### RECORD EXTRACTS

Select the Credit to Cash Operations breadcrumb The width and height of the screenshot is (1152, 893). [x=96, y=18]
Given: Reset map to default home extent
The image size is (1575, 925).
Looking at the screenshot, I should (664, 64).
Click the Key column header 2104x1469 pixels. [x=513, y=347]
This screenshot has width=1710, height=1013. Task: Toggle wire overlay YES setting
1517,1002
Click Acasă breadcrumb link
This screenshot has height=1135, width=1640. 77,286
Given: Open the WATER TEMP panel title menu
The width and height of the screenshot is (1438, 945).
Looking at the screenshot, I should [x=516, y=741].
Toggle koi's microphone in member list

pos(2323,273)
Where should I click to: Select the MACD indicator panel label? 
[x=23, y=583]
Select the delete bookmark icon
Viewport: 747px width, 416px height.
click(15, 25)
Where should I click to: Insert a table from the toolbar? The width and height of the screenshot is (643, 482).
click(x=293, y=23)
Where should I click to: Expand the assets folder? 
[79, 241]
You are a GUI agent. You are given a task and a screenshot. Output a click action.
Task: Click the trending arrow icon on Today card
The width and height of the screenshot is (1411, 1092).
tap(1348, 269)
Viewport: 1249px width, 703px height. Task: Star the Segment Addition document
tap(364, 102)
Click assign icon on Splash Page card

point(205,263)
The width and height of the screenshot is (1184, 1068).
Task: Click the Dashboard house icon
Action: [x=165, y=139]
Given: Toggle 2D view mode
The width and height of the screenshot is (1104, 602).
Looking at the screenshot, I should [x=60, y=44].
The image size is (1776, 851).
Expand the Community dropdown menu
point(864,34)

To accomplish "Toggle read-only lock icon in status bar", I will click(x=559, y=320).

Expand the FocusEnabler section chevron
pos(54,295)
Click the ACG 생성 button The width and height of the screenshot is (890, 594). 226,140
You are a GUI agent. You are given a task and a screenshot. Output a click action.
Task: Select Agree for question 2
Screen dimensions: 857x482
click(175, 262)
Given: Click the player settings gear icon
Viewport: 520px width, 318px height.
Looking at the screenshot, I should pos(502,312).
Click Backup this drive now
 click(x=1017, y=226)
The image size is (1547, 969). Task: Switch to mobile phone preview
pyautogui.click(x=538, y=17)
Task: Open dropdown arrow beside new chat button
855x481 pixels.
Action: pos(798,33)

### YOUR INSTRUCTIONS
Write out, word for word, the line containing "Task: Open dropdown" and all the lines after it in the entries above, and nothing more.

### ANSWER TO THIS EXERCISE
Task: Open dropdown arrow beside new chat button
855x481 pixels.
Action: pos(798,33)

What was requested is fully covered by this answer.